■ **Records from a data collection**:
-------------------------

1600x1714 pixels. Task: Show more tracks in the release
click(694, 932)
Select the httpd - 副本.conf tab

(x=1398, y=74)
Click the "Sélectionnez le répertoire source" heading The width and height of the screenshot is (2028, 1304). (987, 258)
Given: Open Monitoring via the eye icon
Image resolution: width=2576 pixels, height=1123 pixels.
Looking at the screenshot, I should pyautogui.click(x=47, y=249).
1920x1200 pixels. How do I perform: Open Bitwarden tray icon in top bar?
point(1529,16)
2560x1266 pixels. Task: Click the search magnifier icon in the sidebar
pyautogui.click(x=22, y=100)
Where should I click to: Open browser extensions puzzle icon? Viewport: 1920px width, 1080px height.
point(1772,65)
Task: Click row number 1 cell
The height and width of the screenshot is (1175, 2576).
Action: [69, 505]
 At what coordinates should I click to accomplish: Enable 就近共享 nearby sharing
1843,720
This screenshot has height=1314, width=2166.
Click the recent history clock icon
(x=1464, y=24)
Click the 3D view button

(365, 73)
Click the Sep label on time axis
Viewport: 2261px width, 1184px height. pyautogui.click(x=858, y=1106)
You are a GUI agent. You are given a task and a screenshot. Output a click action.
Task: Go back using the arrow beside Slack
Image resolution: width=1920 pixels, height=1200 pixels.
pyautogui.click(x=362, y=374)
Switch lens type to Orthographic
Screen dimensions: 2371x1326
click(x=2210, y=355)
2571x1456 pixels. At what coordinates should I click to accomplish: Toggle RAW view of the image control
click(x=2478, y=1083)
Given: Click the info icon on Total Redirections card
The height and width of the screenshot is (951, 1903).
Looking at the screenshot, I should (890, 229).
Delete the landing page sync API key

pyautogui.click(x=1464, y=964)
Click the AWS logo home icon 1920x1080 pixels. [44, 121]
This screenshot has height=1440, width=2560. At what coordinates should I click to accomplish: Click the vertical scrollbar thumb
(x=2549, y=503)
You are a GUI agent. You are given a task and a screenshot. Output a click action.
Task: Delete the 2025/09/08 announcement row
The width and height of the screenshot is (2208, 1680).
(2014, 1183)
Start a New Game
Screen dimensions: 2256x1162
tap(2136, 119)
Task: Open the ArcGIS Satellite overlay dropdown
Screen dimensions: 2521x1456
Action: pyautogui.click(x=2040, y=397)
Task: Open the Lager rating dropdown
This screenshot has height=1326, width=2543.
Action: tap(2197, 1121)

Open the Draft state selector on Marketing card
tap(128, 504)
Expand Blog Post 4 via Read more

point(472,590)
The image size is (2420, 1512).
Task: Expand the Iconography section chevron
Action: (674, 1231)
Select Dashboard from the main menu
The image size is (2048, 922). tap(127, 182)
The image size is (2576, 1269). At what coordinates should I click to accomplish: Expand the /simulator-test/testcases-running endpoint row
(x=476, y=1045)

-------------------------

Count of lines in the data above that contain the string "dropdown": give this number and no other words.

■ **Your response**:
2